• [Required work]: Look below for the line that contains "Open the Request", then copy it and each following line to the end of the records, minus any pictures.

□ □ □

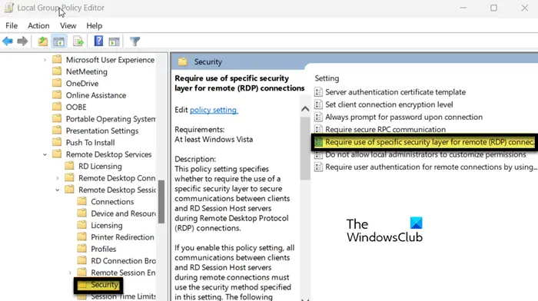Click description pane scroll up arrow
Viewport: 538px width, 301px height.
pos(305,109)

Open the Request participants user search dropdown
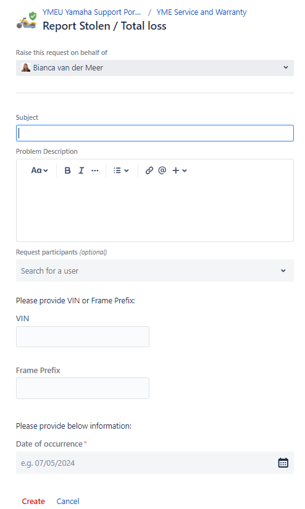(155, 271)
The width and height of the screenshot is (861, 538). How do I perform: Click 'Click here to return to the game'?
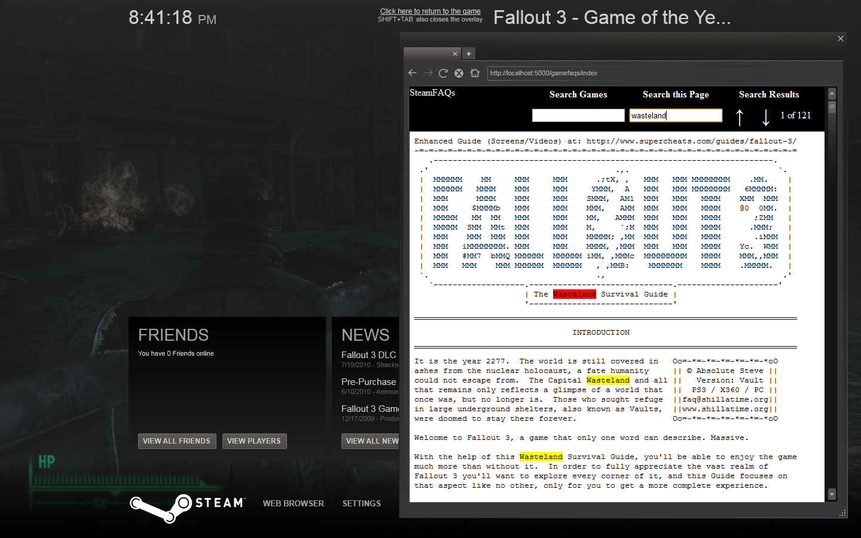click(x=430, y=11)
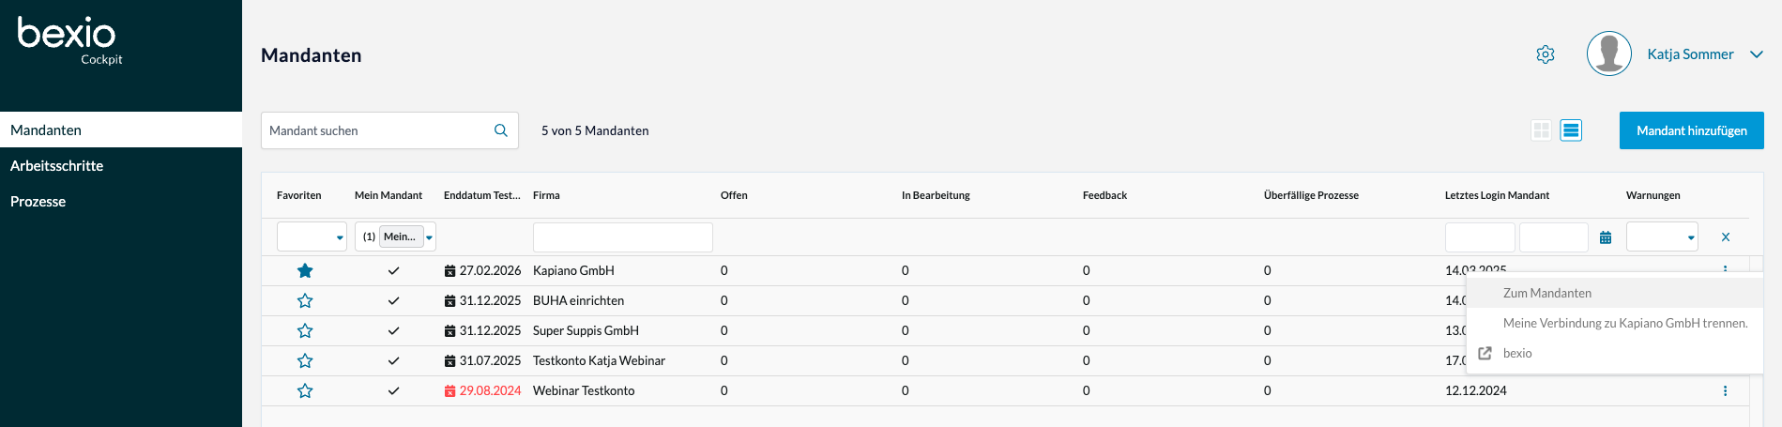Screen dimensions: 1782x427
Task: Open the settings gear icon
Action: pos(1546,54)
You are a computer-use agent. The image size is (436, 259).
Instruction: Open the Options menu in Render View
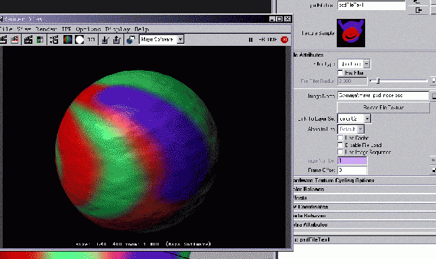pos(88,29)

□ □ □

• [Exercise solution]:
Open the Request participants user search dropdown
(155, 271)
The width and height of the screenshot is (861, 538). How do I perform: Click 'Click here to return to the game'?
click(x=430, y=11)
Screen dimensions: 1782x427
Task: Open the settings gear icon
Action: pos(1546,54)
You are a computer-use agent. The image size is (436, 259).
Instruction: Open the Options menu in Render View
pos(88,29)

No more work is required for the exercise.